WHAT YOU SHOULD DO
Can you pull out each line of the data below that includes the word "computer"?

Data excerpts
━━━━━━
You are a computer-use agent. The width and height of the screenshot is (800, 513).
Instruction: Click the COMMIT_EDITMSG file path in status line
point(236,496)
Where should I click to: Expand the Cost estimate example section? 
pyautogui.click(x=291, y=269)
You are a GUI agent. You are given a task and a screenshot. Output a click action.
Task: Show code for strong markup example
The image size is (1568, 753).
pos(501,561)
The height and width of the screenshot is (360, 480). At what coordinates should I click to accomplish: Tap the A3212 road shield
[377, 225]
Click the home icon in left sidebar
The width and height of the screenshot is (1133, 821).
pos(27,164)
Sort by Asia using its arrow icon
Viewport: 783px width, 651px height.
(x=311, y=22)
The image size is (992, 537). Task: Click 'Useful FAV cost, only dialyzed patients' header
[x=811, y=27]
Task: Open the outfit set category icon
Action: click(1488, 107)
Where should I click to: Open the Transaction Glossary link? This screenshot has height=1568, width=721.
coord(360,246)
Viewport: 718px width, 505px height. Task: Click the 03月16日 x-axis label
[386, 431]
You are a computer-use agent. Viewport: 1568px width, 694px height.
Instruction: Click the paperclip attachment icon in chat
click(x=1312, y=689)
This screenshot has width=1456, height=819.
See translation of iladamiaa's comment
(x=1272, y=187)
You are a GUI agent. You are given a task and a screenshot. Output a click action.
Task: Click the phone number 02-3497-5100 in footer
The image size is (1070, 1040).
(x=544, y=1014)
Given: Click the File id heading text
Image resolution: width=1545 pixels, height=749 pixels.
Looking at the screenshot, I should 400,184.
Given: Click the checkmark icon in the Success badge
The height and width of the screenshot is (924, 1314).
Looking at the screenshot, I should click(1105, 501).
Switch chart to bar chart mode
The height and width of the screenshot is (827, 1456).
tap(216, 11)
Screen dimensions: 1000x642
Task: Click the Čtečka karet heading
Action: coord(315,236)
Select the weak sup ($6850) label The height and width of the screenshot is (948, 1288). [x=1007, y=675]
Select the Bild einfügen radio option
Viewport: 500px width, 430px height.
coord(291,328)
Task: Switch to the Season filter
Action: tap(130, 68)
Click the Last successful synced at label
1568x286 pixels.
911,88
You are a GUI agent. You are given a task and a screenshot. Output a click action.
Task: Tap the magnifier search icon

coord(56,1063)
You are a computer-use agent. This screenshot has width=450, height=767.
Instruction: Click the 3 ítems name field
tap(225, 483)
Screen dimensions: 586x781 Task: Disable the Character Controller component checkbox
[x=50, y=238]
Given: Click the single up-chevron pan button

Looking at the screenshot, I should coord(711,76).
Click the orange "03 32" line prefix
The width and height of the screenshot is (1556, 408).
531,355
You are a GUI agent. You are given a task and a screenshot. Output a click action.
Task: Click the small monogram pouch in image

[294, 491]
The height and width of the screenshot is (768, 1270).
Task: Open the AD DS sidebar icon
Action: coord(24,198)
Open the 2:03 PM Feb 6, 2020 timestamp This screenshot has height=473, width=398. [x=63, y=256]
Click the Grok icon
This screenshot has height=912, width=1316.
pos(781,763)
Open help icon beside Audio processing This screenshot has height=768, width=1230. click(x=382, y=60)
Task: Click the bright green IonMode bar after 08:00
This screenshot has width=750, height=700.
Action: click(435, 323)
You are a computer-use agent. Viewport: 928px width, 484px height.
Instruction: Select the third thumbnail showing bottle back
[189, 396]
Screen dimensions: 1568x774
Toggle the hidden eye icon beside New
━━━━━━
ANSWER TO THIS EXERCISE
You are a computer-use agent. The width and height of the screenshot is (800, 513).
You are a computer-use agent. Viewport: 1568px width, 694px height.
You are a computer-use agent. This screenshot has width=450, height=767.
You are a computer-use agent. Viewport: 928px width, 484px height.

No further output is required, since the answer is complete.